Böylece darbelere karşı olduğunu, askeri rejimi kabul etmediğini, askerlerin müdahale imkanlarını ortadan kaldıracağını söyleyen Başbakan, rejimi başka silahlı bir gücün, üstelik sicili hiç de temiz olmayan bir silahlı kurumun eline teslim ediyor.
Artık rejimin garantisi asker değil, polis!
Bilindiği üzere, kimilerine göre rejimin teminatı askerdir.
Şimdi böyle bir tartışma başlarsa hiç şaşmayız!
Baykal, Kuralları değiştiremezsiniz diye çıkışabilir!

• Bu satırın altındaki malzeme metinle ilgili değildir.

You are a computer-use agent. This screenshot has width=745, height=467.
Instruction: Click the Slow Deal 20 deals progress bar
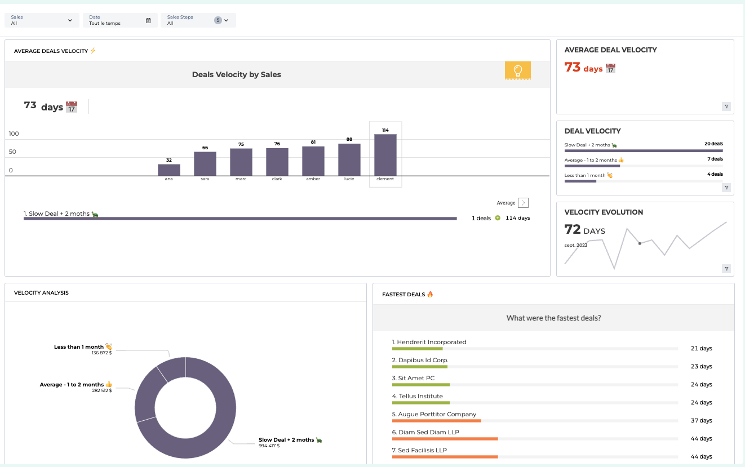click(643, 151)
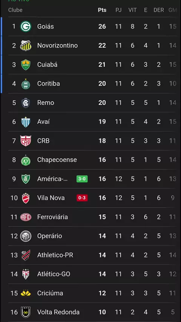Image resolution: width=181 pixels, height=322 pixels.
Task: Open the Coritiba club crest
Action: 26,84
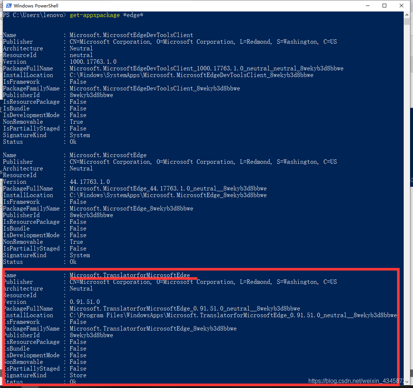Click the scrollbar up arrow
This screenshot has width=413, height=388.
tap(407, 15)

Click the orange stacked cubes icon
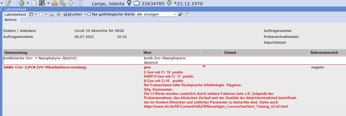[x=54, y=3]
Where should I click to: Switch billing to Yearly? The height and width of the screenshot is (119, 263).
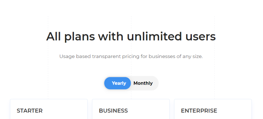coord(119,83)
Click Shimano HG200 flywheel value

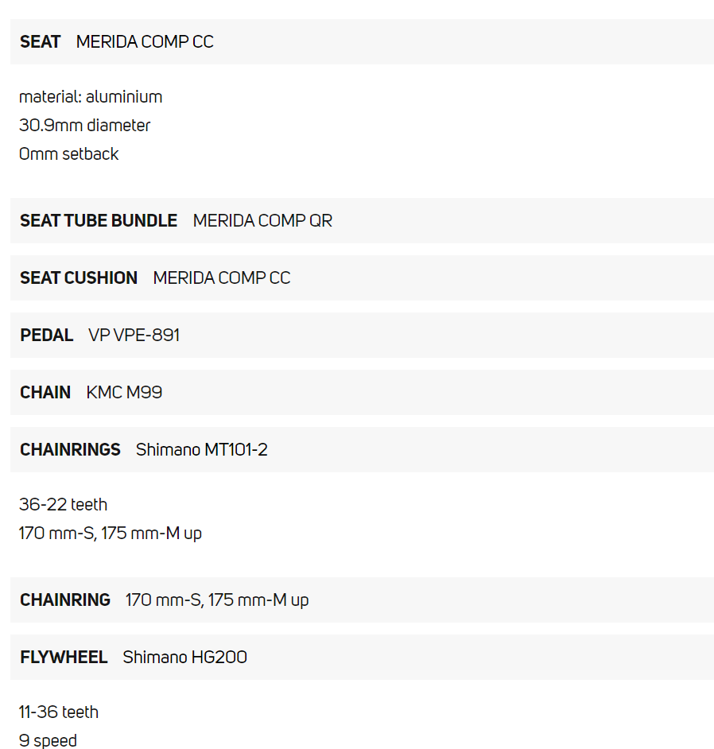click(x=184, y=658)
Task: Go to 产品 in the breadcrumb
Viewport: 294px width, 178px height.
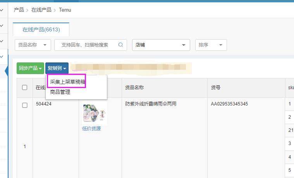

İster misiniz Baykal ile Başbakan, bir televizyon programına çıkıp, rejimin teminatının hangi silahlı güç olduğu üzerine tartışmaya girsin?!
Baykala sorsan demokratik rejimin garantisi askerdir.
Başbakan Erdoğana sorsan polis...
Bunların ikisi de sivil. İkisi de halk iradesinden söz eden; seçimle işbaşına geldiğini, halkın iradesini önemsediğini söyleyen iki lider.
Biri hükümetin başı, Türkiyenin başbakanı. Diğeri sosyal demokrat bir ana muhalefet lideri.
Bu sivillerin bir bölümü darbeleri savunuyor. Darbenin kime karşı yapılmış olduğu ya da yapılacağına göre tutum alınıyor.
Sivillerin diğer bölümü, darbe mağduriyetinden yağlı ekmek olduğunu keşfetmiş olanlar.
Bunların sözünü ettiği rejim de demokratik oluyor.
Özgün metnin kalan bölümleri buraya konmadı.